I stare desperately at the screen of my BlackBerry until he passes. I don't try to catch his eye, and he either doesn't see
me or has pretended not to.

He's living in the world, the same world I'm living in, only I'm in this endless eddy and he's floated on. He's free. I'm
sloughed off. I want to throw up.

My brother wrote another refrigerator magnet poem, when he was probably nineteen or twenty:

When the flood comes

I will swim to a symphony

go by boat to some picture show

and maybe I will forget about you

Nineteen years old. How did he know, way back then? How is it I know only now?

11
Hanging Up the Knife

"A
S LONG AS
this candle burns, that's how long we'll be missing you here at Fleisher's.... So, approximately twenty-four to twenty-six
hours."

"Ba-da-BUMP!"

We are standing in a circle in the middle of the shop half an hour past closing, drinking champagne out of chipped ceramic
mugs. The table has been wiped and salted, our aprons are in the dirty laundry bin, my leather hat sits atop my packed bag.
It's my last day at the shop; I'd agreed to apprentice for six months, and I've done it. The sublet is up on my apartment;
my husband is expecting me home, for good.

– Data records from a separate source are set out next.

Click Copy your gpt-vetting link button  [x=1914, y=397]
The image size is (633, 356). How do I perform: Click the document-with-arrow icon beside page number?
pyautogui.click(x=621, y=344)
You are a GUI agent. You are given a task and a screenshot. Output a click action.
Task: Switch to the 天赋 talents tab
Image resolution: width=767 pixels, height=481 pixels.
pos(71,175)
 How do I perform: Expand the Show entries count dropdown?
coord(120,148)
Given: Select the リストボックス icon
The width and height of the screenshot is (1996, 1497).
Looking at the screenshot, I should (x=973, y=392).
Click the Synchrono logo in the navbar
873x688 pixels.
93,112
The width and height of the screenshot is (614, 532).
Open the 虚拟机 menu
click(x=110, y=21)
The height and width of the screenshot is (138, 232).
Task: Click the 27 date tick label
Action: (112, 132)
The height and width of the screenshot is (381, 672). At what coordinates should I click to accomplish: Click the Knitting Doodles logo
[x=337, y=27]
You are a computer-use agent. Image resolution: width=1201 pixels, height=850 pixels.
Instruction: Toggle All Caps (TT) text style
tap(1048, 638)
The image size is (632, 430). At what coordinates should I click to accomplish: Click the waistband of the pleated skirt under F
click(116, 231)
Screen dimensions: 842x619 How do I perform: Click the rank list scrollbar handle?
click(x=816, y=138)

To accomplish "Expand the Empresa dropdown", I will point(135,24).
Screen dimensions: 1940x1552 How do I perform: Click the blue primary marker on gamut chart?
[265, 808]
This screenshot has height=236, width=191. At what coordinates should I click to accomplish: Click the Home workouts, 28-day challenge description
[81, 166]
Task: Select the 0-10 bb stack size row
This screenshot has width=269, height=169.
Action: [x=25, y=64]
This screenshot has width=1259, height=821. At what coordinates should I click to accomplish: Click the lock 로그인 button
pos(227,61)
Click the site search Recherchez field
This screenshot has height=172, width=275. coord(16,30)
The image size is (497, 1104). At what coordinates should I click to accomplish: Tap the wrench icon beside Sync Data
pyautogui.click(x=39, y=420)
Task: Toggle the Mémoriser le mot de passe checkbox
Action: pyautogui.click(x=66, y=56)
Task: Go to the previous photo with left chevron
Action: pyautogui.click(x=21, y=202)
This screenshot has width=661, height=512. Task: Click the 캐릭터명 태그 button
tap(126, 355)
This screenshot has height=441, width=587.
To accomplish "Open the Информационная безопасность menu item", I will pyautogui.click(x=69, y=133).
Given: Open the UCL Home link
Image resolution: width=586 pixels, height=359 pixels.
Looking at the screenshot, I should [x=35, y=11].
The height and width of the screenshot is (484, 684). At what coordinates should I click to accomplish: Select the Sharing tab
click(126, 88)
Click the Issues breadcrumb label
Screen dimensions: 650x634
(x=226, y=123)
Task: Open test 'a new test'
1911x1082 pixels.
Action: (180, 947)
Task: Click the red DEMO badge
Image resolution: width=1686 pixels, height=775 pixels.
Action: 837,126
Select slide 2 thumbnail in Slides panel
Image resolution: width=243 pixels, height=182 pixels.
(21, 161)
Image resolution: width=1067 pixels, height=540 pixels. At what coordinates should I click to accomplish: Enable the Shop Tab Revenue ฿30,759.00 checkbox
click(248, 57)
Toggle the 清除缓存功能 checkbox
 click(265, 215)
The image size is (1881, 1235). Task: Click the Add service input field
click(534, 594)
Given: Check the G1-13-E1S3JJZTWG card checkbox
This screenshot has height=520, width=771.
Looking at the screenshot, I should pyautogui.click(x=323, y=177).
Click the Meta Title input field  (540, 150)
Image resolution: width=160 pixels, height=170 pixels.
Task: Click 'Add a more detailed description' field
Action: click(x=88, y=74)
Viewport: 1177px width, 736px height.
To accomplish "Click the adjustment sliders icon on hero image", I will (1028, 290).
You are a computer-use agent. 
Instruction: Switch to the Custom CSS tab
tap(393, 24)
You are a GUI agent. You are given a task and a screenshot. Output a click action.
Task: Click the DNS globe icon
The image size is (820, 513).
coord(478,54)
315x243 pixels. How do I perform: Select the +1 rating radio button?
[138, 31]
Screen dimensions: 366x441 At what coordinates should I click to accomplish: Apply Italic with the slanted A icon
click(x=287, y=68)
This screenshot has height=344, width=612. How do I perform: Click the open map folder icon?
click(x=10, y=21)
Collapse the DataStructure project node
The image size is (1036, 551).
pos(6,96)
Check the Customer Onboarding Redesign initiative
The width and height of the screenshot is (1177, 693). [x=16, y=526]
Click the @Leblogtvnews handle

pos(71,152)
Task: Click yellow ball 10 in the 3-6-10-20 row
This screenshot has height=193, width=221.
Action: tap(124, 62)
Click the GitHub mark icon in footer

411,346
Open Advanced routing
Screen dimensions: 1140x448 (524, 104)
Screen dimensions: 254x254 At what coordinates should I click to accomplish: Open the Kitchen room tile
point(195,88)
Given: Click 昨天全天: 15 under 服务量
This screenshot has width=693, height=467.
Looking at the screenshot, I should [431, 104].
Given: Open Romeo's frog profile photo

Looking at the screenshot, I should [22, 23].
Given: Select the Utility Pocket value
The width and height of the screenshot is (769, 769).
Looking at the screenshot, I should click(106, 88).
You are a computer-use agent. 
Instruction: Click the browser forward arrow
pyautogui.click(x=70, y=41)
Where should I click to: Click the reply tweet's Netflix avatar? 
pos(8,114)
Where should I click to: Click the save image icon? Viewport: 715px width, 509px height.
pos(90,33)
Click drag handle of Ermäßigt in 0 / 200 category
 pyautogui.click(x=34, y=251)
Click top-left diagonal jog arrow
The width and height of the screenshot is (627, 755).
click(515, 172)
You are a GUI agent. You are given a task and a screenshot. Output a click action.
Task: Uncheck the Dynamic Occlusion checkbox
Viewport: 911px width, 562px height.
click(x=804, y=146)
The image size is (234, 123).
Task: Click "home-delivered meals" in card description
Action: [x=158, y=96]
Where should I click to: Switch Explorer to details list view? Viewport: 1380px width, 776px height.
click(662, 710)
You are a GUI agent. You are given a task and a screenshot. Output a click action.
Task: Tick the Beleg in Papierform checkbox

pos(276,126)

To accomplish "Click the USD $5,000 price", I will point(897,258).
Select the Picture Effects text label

The candle is one of Aaron's latest endeavors, a golden pillar about six inches high. It's made from beef tallow I helped
him render. He hands it to me with a flourish. His mustache is by now a dark Snidely Whiplash thing that actually curls up
at the ends. Colin now sports great long muttonchop sideburns. Josh of course still has his porntastic facial hair. (One of
his favorite T-shirts reads:
GUNS DON'T KILL PEOPLE. PEOPLE WITH MUSTACHES KILL PEOPLE
.) The Great Facial Hair Face-off approaches. People are beginning to make bets, and Aaron is pondering prizes.

I've received other gifts today as well. From Jesse, who has decided not to participate in any mustache growing, I get a carved
marble egg, veined pink and black, and a small stand to set it on. "Maybe it will help your writing, I thought. Like a sort
of object for meditation or something."